When I was a little girl, we had the best babysitter in the entire world, who took care of us when my mom worked. She was an elderly woman named Mrs. Davis and I worshiped the ground she walked on. She always brought with her a bag of goodies to keep us entertained. In her bag of tricks were Little Golden Books to read to us (from her own personal collection), a small bag of candy for each child, and a deck of cards to play games with us. Her deck was secured with a trusty rubber band that I loved to snap, snap, snap while she dealt the cards out. My memories of her and being with her make me a little misty eyed. Mrs. Davis passed away several years ago, but the memory of her and her bag of tricks lives in my heart.
When I visited Goodwill, I picked up a deck of cards for 50 cents and have decided to begin teaching my son some of the games that were so fun for me when I was a kid. I thought I would share some of the games we tried and the rules for how to play them.

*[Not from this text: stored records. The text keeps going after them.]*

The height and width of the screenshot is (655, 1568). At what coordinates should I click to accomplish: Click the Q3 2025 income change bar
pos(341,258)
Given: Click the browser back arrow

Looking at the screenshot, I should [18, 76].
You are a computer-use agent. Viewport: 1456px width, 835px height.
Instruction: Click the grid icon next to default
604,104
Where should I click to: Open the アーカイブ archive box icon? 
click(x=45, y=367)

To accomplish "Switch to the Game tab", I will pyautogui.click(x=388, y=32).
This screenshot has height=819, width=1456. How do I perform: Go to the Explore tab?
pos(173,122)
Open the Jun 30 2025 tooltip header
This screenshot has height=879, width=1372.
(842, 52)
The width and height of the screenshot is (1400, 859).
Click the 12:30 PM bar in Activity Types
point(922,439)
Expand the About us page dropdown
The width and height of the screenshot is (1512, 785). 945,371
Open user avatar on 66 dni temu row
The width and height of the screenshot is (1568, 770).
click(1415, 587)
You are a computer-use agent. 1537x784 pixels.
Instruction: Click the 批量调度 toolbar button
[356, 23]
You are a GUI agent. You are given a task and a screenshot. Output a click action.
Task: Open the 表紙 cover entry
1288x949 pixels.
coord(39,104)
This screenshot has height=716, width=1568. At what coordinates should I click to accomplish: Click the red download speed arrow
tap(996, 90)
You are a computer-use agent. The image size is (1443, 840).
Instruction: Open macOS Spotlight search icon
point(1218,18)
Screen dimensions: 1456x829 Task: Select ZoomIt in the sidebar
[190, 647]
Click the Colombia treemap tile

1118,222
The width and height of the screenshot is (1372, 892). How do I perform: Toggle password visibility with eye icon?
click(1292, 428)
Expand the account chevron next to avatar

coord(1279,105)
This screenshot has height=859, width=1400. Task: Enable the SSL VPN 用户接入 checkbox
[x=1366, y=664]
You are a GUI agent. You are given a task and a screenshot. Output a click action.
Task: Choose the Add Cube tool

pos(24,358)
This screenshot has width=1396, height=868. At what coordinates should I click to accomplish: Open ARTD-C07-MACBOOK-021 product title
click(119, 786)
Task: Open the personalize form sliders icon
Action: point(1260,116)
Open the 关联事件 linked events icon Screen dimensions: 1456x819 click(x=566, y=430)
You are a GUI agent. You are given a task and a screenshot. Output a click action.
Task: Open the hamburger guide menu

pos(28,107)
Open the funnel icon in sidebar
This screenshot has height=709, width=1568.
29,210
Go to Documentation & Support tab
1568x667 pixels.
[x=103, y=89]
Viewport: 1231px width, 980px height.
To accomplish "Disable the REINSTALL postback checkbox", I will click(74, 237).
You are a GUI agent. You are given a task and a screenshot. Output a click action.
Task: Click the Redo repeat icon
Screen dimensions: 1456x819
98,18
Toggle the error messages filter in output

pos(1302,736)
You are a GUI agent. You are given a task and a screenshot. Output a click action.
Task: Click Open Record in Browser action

This game is guaranteed to last for centuries and was a great quiet game to keep him entertained while Emily napped. I used my popcorn popper and made us a batch of popcorn to be snacked on while we played.
We started with the game of, “War.” This is an excellent game to start with because it teaches young children card ranking. A good age for this game is between four and twelve, and the only equipment you need is a deck of cards … and a little stamina.
Rules for War:
Shuffle the cards well. Deal the entire deck, keeping all of the cards down and no peeking. To begin, both players turn their top cards simultaneously and place them side by side, face up, in the center. The one who plays the higher-ranking card gets to keep both the cards (Aces are high in this game). These cards are added to the bottom of the winner’s stack.
When both players turn over cards of the same rank (you have an Ace, they have an Ace), “war” is declared. Smaller children really get into this and we started to shout, “War!” out together. Each player then places the top three cards from his stack face down on the original card. Then each places a fourth card face up on top of the three facedown cards. The higher face-up card will win all of the ten cards. If these match you can declare a, “DOUBLE WAR!” (Be sure to shout it for added enjoyment) and then the battle continues.
Whomever ends up with the entire deck of cards is the winner. A player can also win if their opponent runs out of cards in the middle of the war.
There are variations on Warthat I am looking forward to exploring, but I wanted to start with an easy game for a five-year-old.
You can also add in your own rules. Ethan decided that, “The loser gets lots of popcorn,” but only when he lost. The winner also, “got more lemonade,” but only when he won. When I lost though, I “just lost.” Yes, those can be the challenges when playing with a five-year-old kid!
I tell you though … the game still hasn’t lost its novelty to me and I thought fondly of Mrs. Davis and my special time with her!